North Dakota became one of 17 states this week that will no longer see some California visitors starting this summer.
“It’s really strange because as 1503 went through the legislative session, it was never about LGBT, it was about freedom of speech,” Bismarck Republican Sen. Dick Dever said.
Because House Bill 1503 prohibited colleges from withholding funding based on a group’s viewpoint, California deemed it discriminatory against those in the LGBT community.
Dever cosponsored the bill and says California’s action is discriminatory in its own way.
“It would seem to me there would be a greater impact if the national organizations that we are a part of would quit holding conferences in California because they discriminate against people with a different view,” Dever said.
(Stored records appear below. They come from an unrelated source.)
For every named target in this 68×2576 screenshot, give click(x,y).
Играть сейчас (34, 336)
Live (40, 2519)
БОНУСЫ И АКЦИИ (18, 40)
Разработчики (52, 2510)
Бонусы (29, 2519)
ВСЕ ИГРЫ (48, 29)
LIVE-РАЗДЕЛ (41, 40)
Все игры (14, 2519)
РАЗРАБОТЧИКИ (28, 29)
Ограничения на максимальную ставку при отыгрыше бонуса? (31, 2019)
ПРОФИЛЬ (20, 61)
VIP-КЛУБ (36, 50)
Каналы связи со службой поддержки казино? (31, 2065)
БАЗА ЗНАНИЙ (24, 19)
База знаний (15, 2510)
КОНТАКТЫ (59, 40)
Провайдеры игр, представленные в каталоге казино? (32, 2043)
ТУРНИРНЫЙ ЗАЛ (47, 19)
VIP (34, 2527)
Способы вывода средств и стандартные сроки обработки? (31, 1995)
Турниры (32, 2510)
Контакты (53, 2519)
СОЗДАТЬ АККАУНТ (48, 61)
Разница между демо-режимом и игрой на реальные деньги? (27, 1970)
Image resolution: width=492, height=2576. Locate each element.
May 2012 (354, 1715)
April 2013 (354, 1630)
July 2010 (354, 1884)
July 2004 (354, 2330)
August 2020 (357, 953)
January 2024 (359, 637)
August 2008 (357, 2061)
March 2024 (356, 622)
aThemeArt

Even lawmakers who voted against the bill say California’s ban deepens the country’s political divide.
“The only way to reduce divides is by talking to each other, by trying to get a better understanding of each other, to use empathy. In order to talk to each other, you have to be in the same room, so you kind of have to be in the same state,” Bismarck Democratic Sen. Erin Oban said.
In terms of impact, Oban says it’s hard to say.
“Does California even send many state-sponsored workers to North Dakota? Frankly, I’m exhausted by political theater happening all around us all the time,” Oban said.
The bill passed 65 to 29 in the House and 35 to 12 in the Senate. State laws take effect Aug. 1, which is when the travel ban will, too.